» **TEXT FOR ANALYSIS**:
Life and Death… and Life

This annual essay begins with this word and these numbers: Briana.07.01.2017. This is the designation I used to label the file of this document.

Each time I attribute another year to my sister’s name, I wish it could somehow bump the one etched on her gravestone. That way I might have a few more days left with her. While three years have passed since she died, Briana’s presence remains, and in many ways, grows as each day passes. A few years ago, she received a camera—a toy camera called a Diana that was brought back into vogue by the Lomography movement—for Christmas. I inherited the camera after she passed, and it’s been sitting on my desk ever since.

Last month, I decided to load some film into the back of it and take it with me on vacation with my family. That way, in a sense, it was as though Briana was with us. My parents took me and my wife, Rachel, to Paris, bless their hearts, and every time we stood awestruck in front of a stunning piece of art, a historic landmark or marveled at the culinary delights on the plates in front of us, I tried to imagine my sister there, looking through the lens I was looking through. It brought me comfort, and a sense of pride—pride because I knew she would be taking the same photos I was.

When I returned from our trip overseas, I stopped in Valhalla, New York and visited Briana at her grave. I had saved the last photo on my last roll of film for her place of rest.

While using her camera may have allowed me some comfort, and perhaps some perspective, it provided brief brightness to what is a determined darkness. Over the past year, my nightmares have worsened: they’re recurring, and they each involve the same thing: spending time with my sister—who is alive in the dreams—but with the knowledge that she’s about to leave this world. The thing is, while I can talk to her directly in these dreams, if I mention her impending death, to her or to anyone else present, the outcome is still the same. I can’t save her no matter how much I want to or how hard I try.

Perhaps, in some sense, one might find it therapeutic to be able to communicate with dead relatives on the dreamscape; however, the dream version of myself is unable to enjoy the experience. All that he, I, can think about is the fact that my sister is going to die and there’s absolutely nothing I can do about it.

» **TASKS TO PERFORM**:
a – Duplicate the part of the essay about Briana that begins at the words "This annual essay" and stops after the words "desk ever since.".
b – Answer these questions from the essay about Briana:
(i) What kind of camera did Briana receive for Christmas?
(ii) What city did the writer's parents take the writer and Rachel to?
(iii) Where did the writer stop to visit Briana's grave after the trip?
c – Write the next part of the essay about Briana, picking up after its final sentence.
The records are material apart from the essay about Briana.

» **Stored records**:

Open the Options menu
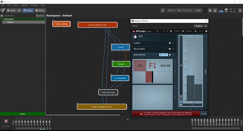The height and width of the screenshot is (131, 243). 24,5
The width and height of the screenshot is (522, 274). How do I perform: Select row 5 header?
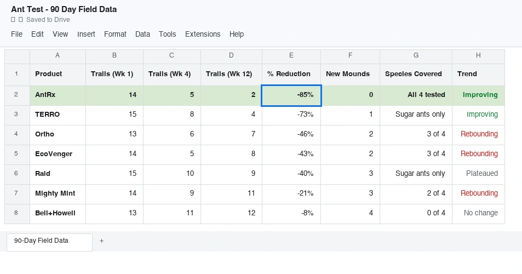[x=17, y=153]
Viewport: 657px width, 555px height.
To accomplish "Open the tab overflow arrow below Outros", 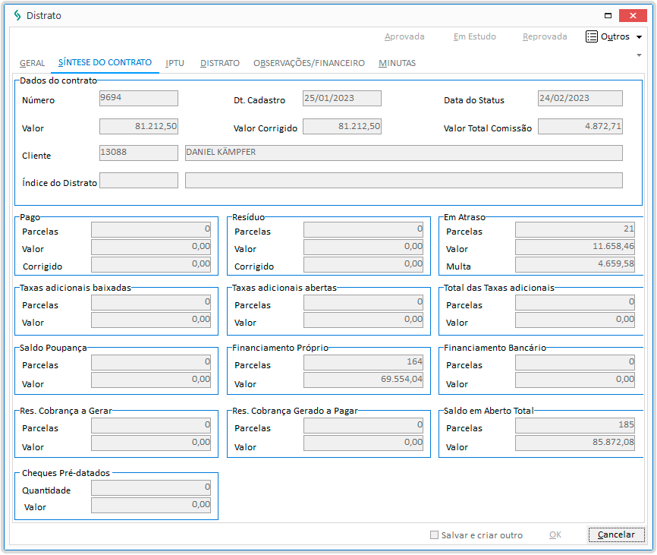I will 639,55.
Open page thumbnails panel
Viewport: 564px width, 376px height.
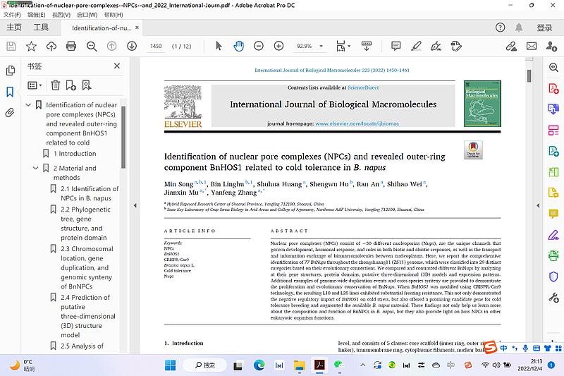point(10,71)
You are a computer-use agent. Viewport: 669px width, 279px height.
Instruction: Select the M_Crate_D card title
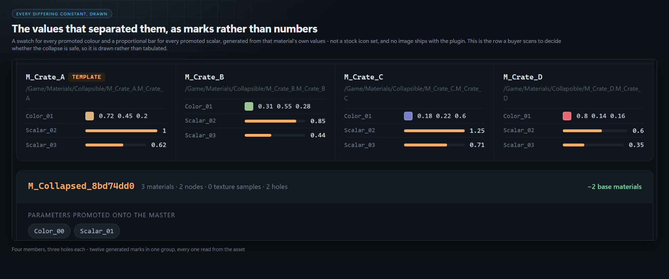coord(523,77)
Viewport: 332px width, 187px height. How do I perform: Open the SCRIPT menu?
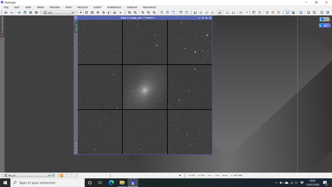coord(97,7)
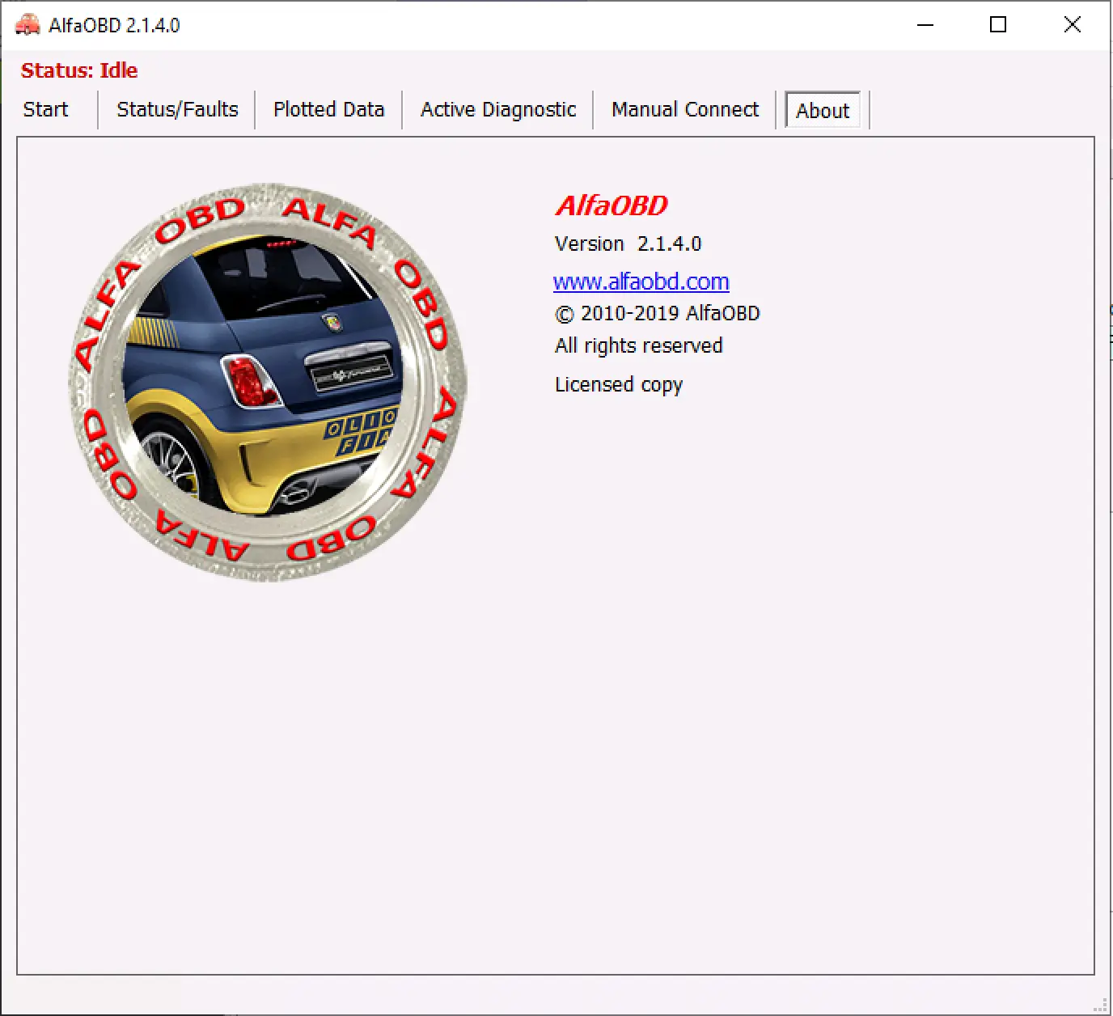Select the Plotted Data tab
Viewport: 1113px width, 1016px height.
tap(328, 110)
==
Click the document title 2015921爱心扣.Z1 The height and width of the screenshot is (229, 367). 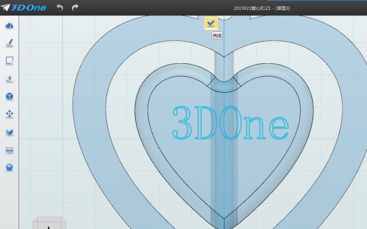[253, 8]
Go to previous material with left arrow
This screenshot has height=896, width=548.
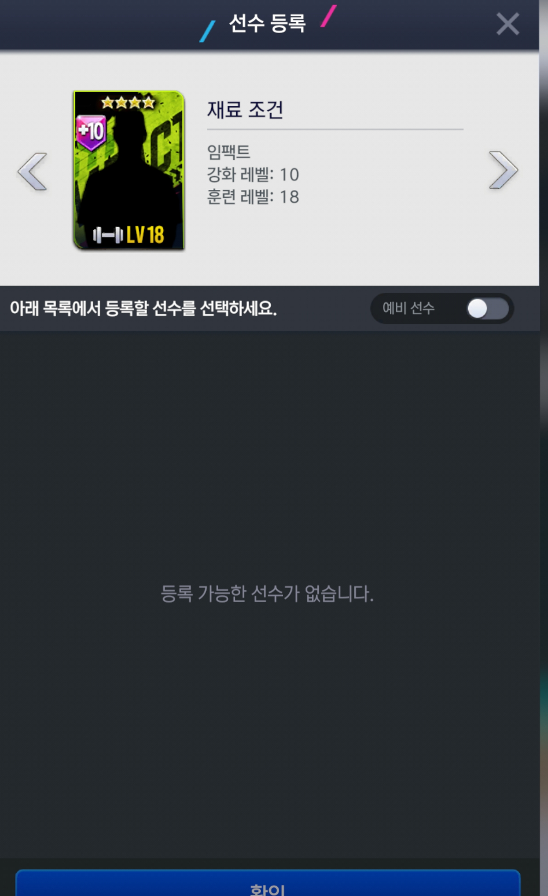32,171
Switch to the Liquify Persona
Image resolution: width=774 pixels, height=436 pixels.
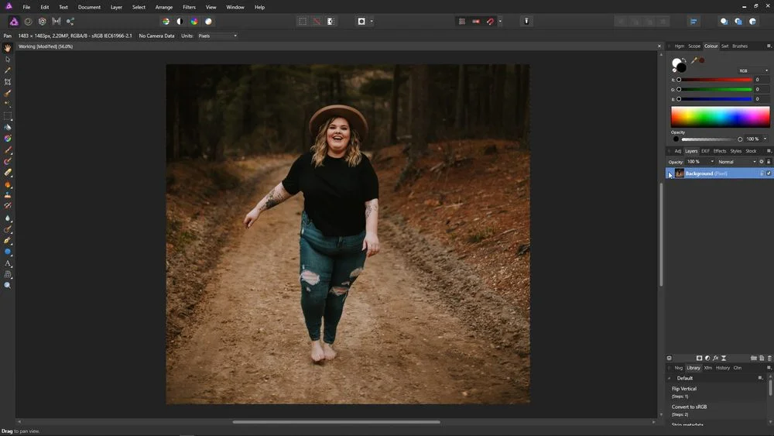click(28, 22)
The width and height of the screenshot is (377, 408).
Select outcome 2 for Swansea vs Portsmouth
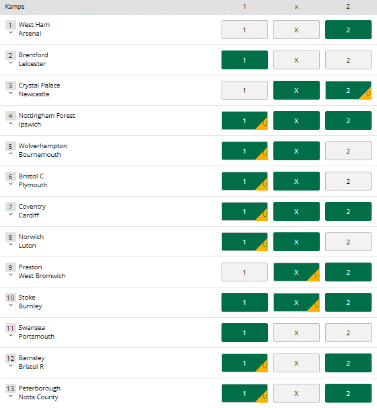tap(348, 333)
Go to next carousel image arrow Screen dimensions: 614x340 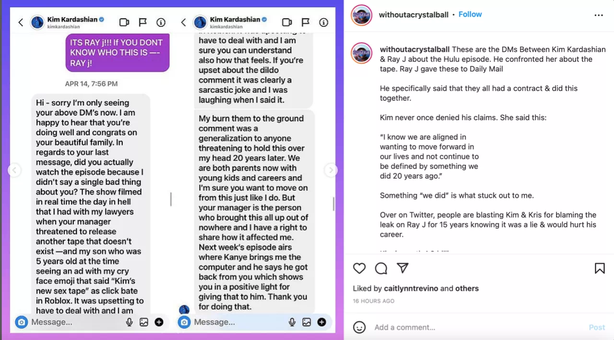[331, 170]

» **PER-TASK OUTPUTS**:
a –
This annual essay begins with this word and these numbers: Briana.07.01.2017. This is the designation I used to label the file of this document.

Each time I attribute another year to my sister’s name, I wish it could somehow bump the one etched on her gravestone. That way I might have a few more days left with her. While three years have passed since she died, Briana’s presence remains, and in many ways, grows as each day passes. A few years ago, she received a camera—a toy camera called a Diana that was brought back into vogue by the Lomography movement—for Christmas. I inherited the camera after she passed, and it’s been sitting on my desk ever since.

b –
(i) A toy camera called a Diana.
(ii) Paris.
(iii) Valhalla, New York.

c –
Invariably, the dream version of me begins to weep, my avatar’s subconscious convulsions trigger the muscles of my body and wrench me from my slumber. I wake abruptly, consumed with the feeling of despair, convinced I am weeping—but I am not. I am cold; I am stoic; I am dead. At least that’s how I feel immediately upon waking.

The third year, some say, is the worst. It’s hard to compare. It’s probably pointless to even try.

This week leading up to the third anniversary of my sister’s death is a unique one for multiple reasons, and strangely enough, some of those reasons tend to involve her. It is the week following Episode 8 of “Twin Peaks: The Return,” a stunning masterwork by David Lynch. “Twin Peaks” was Briana’s favorite television show and I have no doubt she would be smitten with the revival series. This episode was very much about death; namely, humanity’s capacity to cause it. This is also the week I am scheduled to lock picture on “No Alternative,” the movie inspired by my sister and her rapping.

There is also something else that makes this time unique: I am expecting my first child.

My wife, Rachel, and I will be having a boy in December. This revelation is both exhilarating and terrifying, and in this case, I’m not sure there’s much of a difference between the emotions. When Briana passed, there was a simultaneous upsurge of some of my closest friends having babies. I couldn’t help but be reminded of the loss of life in my own life by the addition of life in theirs. I felt like the universe had nailed a target to my back; what others gained, I would lose.

The fragility of life is an ever-present concern, given what happened to my sister, and the thought of bringing a child into the world—the world as I understood it—had always seemed a precarious proposition. But what I’m learning, and hope to continue to learn, is that life is an antidote to death. I have no idea what kind of father I’ll be; I just know what kind of father I hope to be, and will do everything in my power to transform that hope into life.

Life is hope, isn’t it?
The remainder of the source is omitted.